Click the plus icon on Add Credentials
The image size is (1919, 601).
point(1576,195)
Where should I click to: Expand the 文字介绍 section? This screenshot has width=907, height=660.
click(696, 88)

==========

• [Exercise brief]
Line by line, transcribe the data exactly.

• [Completed exercise]
Click the plus icon on Add Credentials
The image size is (1919, 601).
point(1576,195)
Where should I click to: Expand the 文字介绍 section? This screenshot has width=907, height=660.
click(696, 88)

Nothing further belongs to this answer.